Road transport industry association IRU has called on governments across the world to help keep road transport supply chains and mobility networks moving, as coronavirus continues to spread.
IRU said that the most immediate concern for the road transport sector was to maintain supply chains, especially for essentials such as food and medical items, in the safest way possible for transport workers and citizens and respecting the latest relevant government guidelines.
IRU and its member network continue to monitor the situation in regions and across borders, advising transport companies on dealing with the pandemic and its impacts. It has implemented crisis and continuity plans, including preventive measures to protect staff.

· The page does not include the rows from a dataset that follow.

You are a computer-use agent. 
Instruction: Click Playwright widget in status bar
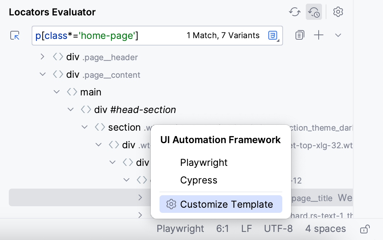pyautogui.click(x=180, y=229)
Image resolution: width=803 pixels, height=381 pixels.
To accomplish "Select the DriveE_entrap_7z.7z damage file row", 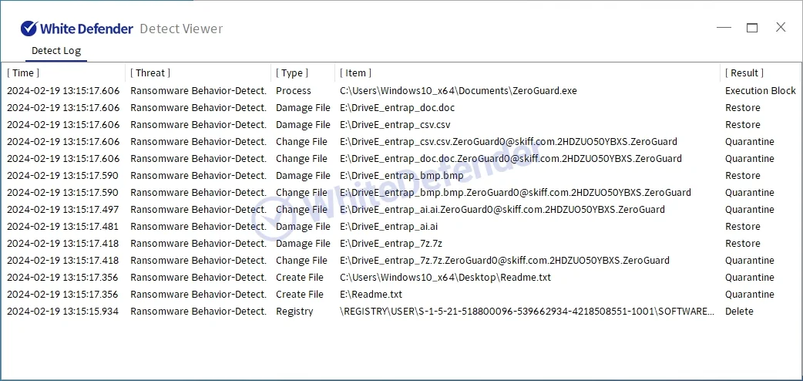I will click(x=391, y=244).
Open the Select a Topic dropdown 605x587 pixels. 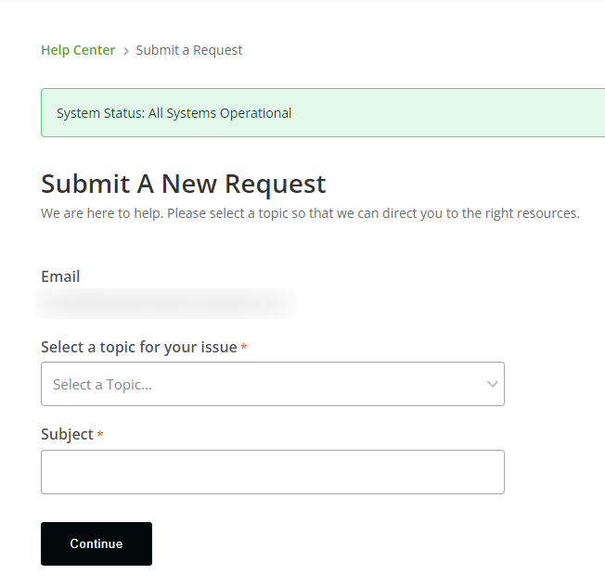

"While the full scale of Covid-19 is not yet known, we can only assume that the outbreak will continue seriously impacting the global economy, trade and tourism in the coming weeks and months, and thus the road transport sector and the supply chains and mobility networks it supports," the group said. "Moving people and goods needs roads. The production and distribution of almost every good on the planet is dependent, at some point, on services provided by road transport operators."
On the basis of the significant fall in intercontinental container shipments, IRU has estimated a decline in global road transport activity of up to 20 per cent in 2020, depending on how long the situation continues. This could lead to a global loss in operator revenues of US$800bn.
Nearly 6 per cent of all people in employment worldwide work in road transport – largely in small and medium sized firms that, due to their size, cannot easily cope with external shocks such as the economic impacts of Covid-19.
To keep road transport networks functioning, IRU is calling on governments and authorities, as well as banks and financial institutions, to take a number temporary actions to help ease the burden of the crisis on operators. Visit the IRU website for a full list of recommendations.
IRU secretary general, Umberto de Pretto, said: “Keeping road transport supply chains and mobility networks open is crucial to helping us all cope with the Covid-19 pandemic in the comings weeks and beyond.”
He added: “To do this, we need to protect the workers and companies who are the backbone of road transport, and to keep transport links open wherever and as long as possible in affected areas so that essential goods and people can get to where they need to be.”